» Provided text
Clint Wager

No. 51, 69
- Position: End

Personal information
- Born: January 20, 1920 Winona, Minnesota, U.S.
- Died: February 29, 1996 (aged 76) Excelsior, Minnesota, U.S.
- Height: 6 ft 6 in (1.98 m)
- Weight: 210 lb (95 kg)

Career information
- College: St. Mary's University

Career history
- 1942: Chicago Bears
- 1943: Chicago Cardinals
- 1944: "Card-Pitt"
- 1945: Chicago Cardinals
- Stats at Pro Football Reference

Other information
- Basketball career

Career information
- High school: Winona (Winona, Minnesota)
- College: St. Mary's (Minnesota) (1938–1942)
- Playing career: 1943–1951
- Position: Center / forward
- Number: 17

Career history
- 1943–1948: Oshkosh All-Stars
- 1948–1949: Hammond Calumet Buccaneers
- 1949–1950: Fort Wayne Pistons
- 1950–1951: Louisville Alumnites

Career highlights
- All-NBL First-team (1944);

Career NBA statistics
- Points: 143
- Games: 63
- Assists: 90
- Stats at NBA.com
- Stats at Basketball Reference

= Clint Wager =

American football and basketball player (1920–1996)

» Raw data
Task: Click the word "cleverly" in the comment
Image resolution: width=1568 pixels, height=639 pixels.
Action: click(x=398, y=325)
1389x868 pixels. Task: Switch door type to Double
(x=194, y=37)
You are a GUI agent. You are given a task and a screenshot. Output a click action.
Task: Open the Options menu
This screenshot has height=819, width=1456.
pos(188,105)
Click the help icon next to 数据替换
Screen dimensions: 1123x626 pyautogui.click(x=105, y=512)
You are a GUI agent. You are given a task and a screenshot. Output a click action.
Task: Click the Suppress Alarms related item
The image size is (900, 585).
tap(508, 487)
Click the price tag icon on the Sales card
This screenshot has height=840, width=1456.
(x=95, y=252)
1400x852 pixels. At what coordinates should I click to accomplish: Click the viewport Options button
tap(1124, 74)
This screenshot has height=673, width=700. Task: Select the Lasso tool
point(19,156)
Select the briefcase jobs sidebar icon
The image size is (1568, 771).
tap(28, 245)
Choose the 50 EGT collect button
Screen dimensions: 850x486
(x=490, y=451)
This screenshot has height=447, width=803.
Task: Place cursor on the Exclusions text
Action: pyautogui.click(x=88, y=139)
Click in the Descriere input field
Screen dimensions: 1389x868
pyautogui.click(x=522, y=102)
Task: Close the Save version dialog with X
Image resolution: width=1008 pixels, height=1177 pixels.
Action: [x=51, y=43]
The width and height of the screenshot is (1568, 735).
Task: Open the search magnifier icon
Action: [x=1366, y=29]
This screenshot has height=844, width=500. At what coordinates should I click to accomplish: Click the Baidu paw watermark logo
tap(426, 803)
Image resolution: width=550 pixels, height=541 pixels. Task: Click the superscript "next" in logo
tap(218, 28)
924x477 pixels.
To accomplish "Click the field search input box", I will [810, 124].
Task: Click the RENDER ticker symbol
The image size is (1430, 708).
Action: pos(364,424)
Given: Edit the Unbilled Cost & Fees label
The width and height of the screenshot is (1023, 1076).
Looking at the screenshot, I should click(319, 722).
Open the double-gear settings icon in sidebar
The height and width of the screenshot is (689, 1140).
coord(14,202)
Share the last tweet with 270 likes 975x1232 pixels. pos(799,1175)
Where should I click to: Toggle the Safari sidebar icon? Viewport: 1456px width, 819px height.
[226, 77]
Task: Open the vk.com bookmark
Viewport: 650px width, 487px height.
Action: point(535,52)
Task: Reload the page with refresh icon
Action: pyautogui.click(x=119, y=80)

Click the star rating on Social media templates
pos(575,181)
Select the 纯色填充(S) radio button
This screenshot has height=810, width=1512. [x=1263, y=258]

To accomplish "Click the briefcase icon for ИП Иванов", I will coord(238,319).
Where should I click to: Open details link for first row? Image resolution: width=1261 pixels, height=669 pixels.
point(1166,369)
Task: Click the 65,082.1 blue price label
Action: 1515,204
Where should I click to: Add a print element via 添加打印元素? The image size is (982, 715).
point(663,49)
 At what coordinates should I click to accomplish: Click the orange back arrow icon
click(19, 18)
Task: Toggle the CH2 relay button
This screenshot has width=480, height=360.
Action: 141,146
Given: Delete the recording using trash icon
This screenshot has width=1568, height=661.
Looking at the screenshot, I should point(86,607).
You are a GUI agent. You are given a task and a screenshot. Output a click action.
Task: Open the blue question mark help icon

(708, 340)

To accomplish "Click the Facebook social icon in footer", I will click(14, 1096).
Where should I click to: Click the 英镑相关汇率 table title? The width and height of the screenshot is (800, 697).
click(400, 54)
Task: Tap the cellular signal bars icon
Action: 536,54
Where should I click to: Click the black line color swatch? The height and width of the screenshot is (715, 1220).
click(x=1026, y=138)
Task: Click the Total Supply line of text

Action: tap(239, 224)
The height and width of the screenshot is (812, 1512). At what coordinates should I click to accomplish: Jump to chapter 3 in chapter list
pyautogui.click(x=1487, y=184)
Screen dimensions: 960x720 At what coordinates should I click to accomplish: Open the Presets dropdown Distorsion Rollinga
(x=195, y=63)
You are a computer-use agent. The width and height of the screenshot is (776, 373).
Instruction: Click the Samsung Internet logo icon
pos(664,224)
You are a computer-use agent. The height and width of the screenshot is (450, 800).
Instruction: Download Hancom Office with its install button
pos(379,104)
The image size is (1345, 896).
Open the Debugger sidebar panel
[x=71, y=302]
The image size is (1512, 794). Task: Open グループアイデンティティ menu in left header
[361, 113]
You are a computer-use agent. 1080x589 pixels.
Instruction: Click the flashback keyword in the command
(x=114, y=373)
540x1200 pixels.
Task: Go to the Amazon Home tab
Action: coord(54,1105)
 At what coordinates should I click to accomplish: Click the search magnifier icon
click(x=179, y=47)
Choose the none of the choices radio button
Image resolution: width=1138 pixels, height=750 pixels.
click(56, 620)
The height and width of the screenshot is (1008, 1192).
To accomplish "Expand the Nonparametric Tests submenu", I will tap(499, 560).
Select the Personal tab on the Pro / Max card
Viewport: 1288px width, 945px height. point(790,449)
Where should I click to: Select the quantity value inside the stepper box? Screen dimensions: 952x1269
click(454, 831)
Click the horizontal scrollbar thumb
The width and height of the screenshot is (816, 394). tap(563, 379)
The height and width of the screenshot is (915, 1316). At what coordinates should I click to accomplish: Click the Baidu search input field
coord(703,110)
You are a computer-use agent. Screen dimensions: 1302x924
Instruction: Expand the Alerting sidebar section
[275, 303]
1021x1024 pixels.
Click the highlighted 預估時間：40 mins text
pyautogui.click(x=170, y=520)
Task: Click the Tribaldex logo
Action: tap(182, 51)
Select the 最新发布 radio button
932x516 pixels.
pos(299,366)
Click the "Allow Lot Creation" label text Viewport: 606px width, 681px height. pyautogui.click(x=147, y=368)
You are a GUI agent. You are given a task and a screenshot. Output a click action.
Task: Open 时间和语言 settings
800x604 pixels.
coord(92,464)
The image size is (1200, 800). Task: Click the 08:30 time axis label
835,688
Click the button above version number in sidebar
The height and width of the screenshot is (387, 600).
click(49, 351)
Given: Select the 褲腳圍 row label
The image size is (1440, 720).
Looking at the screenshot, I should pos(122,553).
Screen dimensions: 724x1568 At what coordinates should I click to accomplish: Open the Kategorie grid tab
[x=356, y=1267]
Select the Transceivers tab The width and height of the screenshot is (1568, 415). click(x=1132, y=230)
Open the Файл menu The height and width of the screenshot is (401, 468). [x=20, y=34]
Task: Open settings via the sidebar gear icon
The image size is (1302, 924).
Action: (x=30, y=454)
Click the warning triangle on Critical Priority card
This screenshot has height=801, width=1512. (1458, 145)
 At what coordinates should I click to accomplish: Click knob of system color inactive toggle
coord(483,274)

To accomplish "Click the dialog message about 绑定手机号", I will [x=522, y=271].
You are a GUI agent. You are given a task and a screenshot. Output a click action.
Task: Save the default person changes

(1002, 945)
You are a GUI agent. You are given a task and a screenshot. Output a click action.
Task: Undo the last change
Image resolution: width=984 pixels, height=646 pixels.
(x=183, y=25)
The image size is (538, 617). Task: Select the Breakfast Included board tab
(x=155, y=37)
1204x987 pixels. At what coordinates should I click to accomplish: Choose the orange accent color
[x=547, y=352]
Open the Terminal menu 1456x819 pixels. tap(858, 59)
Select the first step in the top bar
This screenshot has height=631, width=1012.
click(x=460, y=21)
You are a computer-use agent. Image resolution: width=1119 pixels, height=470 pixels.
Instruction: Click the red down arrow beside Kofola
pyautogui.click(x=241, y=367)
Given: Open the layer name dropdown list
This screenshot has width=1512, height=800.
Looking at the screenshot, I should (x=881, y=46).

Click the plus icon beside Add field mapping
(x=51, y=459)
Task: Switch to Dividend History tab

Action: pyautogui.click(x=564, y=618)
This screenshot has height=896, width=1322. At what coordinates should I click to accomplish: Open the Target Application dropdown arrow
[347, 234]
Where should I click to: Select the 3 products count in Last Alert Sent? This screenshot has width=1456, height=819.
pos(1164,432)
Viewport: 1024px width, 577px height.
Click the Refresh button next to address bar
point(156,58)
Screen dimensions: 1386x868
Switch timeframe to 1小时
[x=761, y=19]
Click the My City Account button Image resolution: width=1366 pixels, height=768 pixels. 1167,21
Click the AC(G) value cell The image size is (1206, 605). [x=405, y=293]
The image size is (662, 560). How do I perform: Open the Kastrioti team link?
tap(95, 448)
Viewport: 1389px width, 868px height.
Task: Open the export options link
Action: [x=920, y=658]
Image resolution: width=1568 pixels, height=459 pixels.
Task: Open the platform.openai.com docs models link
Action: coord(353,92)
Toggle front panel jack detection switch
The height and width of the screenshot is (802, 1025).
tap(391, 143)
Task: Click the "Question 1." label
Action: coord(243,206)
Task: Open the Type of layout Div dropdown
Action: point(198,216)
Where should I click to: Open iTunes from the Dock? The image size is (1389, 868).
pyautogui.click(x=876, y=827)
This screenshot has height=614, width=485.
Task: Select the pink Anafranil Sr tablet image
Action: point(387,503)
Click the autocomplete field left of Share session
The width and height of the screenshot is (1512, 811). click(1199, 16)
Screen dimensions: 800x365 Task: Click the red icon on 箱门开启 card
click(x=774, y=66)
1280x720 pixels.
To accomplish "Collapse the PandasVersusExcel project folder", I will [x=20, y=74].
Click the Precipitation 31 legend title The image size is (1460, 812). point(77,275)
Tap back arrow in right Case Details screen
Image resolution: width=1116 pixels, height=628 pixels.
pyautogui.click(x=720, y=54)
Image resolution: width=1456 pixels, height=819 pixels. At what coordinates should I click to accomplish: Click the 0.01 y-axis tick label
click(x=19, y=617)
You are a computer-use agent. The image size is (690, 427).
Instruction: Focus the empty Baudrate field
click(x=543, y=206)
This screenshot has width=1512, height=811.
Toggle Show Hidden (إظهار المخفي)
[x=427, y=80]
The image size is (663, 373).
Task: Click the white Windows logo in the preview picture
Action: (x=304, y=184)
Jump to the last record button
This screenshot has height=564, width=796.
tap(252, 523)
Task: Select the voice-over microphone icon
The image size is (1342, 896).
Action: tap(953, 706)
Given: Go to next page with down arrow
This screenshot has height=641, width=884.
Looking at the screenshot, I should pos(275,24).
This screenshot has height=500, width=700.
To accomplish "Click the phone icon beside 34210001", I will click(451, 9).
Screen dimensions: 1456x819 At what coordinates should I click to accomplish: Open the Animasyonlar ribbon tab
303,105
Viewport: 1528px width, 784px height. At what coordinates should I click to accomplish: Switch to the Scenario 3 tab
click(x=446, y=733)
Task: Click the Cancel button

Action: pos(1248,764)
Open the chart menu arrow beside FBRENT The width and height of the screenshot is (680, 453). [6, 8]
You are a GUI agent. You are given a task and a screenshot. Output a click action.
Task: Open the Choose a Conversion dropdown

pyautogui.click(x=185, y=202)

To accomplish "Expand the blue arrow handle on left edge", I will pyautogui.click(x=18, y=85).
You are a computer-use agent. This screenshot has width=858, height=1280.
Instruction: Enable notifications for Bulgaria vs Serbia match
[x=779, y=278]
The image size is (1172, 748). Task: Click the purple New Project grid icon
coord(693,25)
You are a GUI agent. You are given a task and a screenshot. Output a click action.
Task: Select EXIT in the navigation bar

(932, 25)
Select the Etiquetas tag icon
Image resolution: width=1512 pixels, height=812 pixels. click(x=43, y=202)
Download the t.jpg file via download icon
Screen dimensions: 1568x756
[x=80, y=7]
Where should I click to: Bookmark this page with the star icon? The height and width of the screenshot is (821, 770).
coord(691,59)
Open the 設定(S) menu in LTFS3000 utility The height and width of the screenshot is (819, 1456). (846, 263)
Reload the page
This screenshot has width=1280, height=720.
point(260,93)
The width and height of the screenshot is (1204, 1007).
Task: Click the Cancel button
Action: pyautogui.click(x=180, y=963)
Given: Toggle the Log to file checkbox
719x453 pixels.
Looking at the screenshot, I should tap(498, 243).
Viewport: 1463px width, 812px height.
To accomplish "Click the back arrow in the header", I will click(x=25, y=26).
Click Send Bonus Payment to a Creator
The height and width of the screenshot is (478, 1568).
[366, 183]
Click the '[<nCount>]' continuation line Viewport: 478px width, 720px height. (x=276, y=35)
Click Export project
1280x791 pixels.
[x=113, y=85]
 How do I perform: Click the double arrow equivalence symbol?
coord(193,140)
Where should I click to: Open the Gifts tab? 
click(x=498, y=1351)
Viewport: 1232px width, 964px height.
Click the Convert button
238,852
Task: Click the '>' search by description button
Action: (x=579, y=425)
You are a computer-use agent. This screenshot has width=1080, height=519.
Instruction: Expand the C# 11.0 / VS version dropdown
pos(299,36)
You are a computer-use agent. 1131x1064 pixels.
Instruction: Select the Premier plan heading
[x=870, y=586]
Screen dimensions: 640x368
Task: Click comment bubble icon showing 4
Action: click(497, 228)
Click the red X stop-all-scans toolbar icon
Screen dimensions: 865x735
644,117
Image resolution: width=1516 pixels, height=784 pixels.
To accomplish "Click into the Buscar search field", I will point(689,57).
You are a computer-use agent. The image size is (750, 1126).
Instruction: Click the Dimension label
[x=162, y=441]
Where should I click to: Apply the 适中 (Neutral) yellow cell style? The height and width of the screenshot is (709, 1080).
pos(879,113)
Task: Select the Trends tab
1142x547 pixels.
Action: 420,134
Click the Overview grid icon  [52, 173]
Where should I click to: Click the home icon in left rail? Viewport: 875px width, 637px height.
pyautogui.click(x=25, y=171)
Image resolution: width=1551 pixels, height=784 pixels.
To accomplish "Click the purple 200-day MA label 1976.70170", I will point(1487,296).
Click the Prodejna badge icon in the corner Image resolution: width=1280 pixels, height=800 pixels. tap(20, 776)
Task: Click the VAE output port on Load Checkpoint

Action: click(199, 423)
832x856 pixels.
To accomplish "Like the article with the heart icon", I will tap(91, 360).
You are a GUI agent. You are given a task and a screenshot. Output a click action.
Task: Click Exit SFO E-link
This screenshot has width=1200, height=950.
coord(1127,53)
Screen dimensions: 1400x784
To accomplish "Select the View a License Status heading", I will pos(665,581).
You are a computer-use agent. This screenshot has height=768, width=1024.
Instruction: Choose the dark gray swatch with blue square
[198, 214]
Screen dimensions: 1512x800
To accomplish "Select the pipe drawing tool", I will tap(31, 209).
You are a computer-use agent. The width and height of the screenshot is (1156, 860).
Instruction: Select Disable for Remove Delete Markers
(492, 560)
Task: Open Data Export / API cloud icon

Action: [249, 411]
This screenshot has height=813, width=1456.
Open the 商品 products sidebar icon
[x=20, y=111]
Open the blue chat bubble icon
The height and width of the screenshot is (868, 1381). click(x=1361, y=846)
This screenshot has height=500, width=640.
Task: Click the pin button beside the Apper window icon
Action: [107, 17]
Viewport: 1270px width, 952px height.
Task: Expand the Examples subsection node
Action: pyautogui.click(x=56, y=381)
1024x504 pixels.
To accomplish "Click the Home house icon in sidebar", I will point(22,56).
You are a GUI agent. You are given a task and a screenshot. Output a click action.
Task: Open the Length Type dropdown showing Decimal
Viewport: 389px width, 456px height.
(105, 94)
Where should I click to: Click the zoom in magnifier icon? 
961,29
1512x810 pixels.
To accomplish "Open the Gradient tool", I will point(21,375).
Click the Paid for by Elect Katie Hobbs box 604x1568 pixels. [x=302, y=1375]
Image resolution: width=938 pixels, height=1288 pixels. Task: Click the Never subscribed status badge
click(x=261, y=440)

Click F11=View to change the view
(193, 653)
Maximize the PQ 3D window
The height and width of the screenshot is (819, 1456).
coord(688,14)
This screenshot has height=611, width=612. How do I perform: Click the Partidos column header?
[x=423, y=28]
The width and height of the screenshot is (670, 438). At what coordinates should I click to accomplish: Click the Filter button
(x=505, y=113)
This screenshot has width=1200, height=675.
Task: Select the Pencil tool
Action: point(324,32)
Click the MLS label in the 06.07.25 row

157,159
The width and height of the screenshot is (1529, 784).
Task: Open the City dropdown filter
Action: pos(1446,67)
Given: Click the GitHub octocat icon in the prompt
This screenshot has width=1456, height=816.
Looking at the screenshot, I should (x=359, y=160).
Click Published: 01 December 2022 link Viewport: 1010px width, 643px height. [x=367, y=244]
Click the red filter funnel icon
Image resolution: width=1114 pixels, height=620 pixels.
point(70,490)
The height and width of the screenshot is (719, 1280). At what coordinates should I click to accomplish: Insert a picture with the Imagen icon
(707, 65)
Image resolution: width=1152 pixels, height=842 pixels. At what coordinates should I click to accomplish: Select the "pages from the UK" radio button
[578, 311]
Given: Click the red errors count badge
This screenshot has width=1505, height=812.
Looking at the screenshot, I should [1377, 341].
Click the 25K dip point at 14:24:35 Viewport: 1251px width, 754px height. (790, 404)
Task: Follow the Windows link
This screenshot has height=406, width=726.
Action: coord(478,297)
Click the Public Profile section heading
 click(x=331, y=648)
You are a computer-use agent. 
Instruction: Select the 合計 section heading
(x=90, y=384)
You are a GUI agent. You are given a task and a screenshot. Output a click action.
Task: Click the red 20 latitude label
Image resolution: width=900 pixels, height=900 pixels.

» Exercise objective
According to the Clint Wager profile, which basketball team did he play for from 1949 to 1950?

» Exercise response
The Fort Wayne Pistons.